# Filter for ADA Mini M??



## gnatster (Mar 6, 2004)

I've ordered an ADA Mini M with the matching lighting and CO2 kit. Heating and colling I'm not worried about. the house is kept a fairly constant 72-74. I'm looking for filter ideas. 

Anyone have some experience along these lines?


----------



## Rolo (May 12, 2004)

I've got the same setup and am using the Eheim 2211. It's just perfect for this tank.

They've long been discontinued, but rarely pop up on ebay. Here

You can also use the mini lily pipes with the 2211 (13mm in, 10mm out), which are quite nice.


----------



## Rolo (May 12, 2004)

The Hydor Prime 10 is another option. I have no experience with it, but in many nano setups in Asia it seems like a common choice.
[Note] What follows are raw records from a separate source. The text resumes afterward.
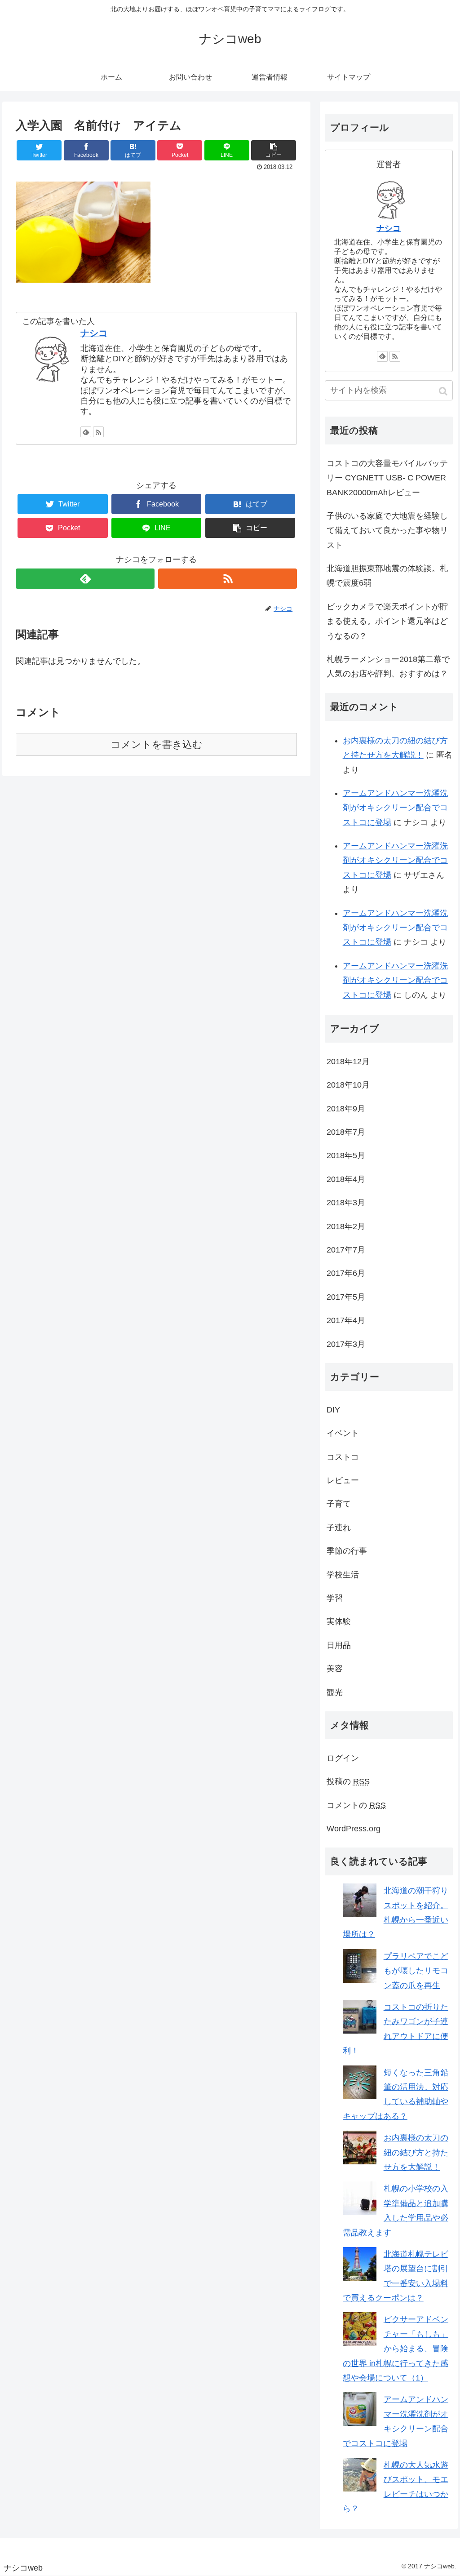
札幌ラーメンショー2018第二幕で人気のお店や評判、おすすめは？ (388, 666)
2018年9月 (346, 1108)
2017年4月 (346, 1320)
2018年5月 (346, 1155)
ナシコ (93, 333)
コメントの (356, 1805)
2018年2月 (346, 1226)
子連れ (339, 1527)
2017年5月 (346, 1296)
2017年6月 (346, 1273)
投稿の (348, 1781)
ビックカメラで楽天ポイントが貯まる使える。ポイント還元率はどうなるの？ (387, 621)
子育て (339, 1503)
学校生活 (343, 1574)
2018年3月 (346, 1202)
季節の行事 (347, 1550)
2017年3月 (346, 1344)
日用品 (339, 1645)
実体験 (339, 1621)
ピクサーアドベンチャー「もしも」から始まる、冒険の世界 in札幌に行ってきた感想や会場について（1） (395, 2348)
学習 (335, 1598)
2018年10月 (348, 1084)
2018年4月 (346, 1179)
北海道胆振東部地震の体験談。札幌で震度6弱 (387, 575)
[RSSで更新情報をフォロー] (98, 431)
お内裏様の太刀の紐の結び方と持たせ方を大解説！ (416, 2152)
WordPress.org (353, 1828)
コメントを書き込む (157, 744)
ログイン (343, 1758)
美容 (335, 1668)
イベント (343, 1433)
I've tried the Zoomed turtlefilter and was overall unimpressed. One thing to keep in mind is it cannot be place on the floor (too far below the aquarium) or it cannot move water.


----------



## epicfish (Sep 11, 2006)

Rolo said:


> The Hydor Prime 10 is another option. I have no experience with it, but in many nano setups in Asia it seems like a common choice.
> 
> I've tried the Zoomed turtlefilter and was overall unimpressed. One thing to keep in mind is it cannot be place on the floor (too far below the aquarium) or it cannot move water.


Instead of the Zoo Med, what about a Tom's Aquatic Mini Rapid filter?


----------



## gnatster (Mar 6, 2004)

I like the idea of a Eheim 2211, have to keep an eye on ebay. I did order the mini Lily pipes with the tank. The current one listed there is missing a clip and the person wants a small fortune for shipping. I hate when people try to use shipping as the money maker. 

Hydor might be an alternative. Does it look nice, With what I have invested in this tank thats going to be sitting on a bar I'd hate to have a tacky looking bit as a filter. 

Tom's is an unknown. Saw their ad in FAMA but don't know much about the product. 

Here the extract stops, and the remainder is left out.